Large organizations like Microsoft tend to rely on formal requirements documentation in order to specify and design the software products that they develop. These documents are meant to be tightly coupled with the actual implementation of the features they describe. In this paper we evaluate the value of high-level topic-based requirements traceability in the version control system, using Latent Dirichlet Allocation (LDA). We evaluate LDA topics on practitioners and check if the topics and trends extracted matches the perception that Program Managers and Developers have about the effort put into addressing certain topics. We found that effort extracted from version control that was relevant to a topic often matched the perception of the managers and developers of what occurred at the time. Furthermore we found evidence that many of the identified topics made sense to practitioners and matched their perception of what occurred. But for some topics, we found that practitioners had difficulty interpreting and labelling them. In summary, we investigate the high-level traceability of requirements topics to version control commits via topic analysis and validate with the actual stakeholders the relevance of these topics extracted from requirements.

A holy grail of software research is to (automatically) relate the business value of the software feature to the code implementing that feature, known as requirements traceability. All sorts of benefits are posited to result from this, including the ability to tell whether your customer's needs are met.

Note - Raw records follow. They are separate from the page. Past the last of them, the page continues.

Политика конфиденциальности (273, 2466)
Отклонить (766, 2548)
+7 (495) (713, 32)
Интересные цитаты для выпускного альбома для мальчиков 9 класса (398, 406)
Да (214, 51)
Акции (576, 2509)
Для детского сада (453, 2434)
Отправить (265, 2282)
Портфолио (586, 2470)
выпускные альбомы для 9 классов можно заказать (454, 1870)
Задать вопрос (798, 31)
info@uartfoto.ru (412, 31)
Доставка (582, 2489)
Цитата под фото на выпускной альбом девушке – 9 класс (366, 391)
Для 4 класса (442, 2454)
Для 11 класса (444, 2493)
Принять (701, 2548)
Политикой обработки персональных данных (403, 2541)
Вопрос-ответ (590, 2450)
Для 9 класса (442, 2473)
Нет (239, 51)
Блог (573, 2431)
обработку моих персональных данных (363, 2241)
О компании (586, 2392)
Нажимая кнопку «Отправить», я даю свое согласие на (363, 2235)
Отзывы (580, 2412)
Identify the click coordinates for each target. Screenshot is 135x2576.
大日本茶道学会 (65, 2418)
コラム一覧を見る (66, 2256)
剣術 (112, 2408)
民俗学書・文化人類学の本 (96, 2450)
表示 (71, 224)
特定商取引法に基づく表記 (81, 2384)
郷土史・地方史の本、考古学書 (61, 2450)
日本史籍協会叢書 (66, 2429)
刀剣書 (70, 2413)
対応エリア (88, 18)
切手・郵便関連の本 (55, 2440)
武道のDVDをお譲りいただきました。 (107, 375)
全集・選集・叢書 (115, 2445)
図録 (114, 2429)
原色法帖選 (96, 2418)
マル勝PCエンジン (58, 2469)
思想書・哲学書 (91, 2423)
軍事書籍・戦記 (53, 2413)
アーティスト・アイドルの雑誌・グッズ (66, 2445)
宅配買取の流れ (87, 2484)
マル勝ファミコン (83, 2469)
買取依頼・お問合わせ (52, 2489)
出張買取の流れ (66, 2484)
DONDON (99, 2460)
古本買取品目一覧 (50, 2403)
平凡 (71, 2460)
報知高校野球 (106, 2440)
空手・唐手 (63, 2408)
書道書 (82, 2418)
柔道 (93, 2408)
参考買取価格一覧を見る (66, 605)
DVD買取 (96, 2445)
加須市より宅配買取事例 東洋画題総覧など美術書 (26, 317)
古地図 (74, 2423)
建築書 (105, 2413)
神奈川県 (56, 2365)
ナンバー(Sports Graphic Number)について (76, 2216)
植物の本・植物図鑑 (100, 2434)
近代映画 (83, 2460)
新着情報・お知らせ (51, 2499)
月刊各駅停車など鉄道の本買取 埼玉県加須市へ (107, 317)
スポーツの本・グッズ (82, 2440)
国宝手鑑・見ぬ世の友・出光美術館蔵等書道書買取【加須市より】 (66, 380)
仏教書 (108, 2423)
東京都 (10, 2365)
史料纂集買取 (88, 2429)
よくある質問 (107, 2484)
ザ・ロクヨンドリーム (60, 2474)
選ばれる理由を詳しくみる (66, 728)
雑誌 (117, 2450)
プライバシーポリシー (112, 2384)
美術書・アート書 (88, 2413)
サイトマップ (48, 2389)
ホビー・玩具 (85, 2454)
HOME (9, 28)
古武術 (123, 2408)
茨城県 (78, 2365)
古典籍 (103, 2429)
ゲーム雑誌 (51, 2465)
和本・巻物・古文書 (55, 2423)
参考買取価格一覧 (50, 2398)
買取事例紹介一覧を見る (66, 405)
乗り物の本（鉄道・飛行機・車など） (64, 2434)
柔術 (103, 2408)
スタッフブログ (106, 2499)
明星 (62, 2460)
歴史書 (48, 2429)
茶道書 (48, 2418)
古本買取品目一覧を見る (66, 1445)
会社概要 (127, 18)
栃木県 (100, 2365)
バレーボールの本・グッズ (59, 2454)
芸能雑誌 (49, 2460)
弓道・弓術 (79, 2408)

One approach to this is to use an information retrieval technique called topic modelling. Topic modelling generates word distributions for a set of documents, like requirements specifications. One of the problems with topic modelling is that the topics are presented as lists of seemingly unrelated words, and the content of these topics must be captured with a descriptive label. In this paper the authors assess whether developers at Microsoft find the topics easy to label and understand.

What they discovered was that the study participants agreed with the proposed linkages between requirements topics and commits, but that the topics were difficult to label without being customized to the individual developer. Program managers seemed to find the topics more comprehensible, possibly because they deal with a wider array of features in their work. Further use of topic modelling in this area seems to require labelling by domain experts before being widely applicable to the traceability problem.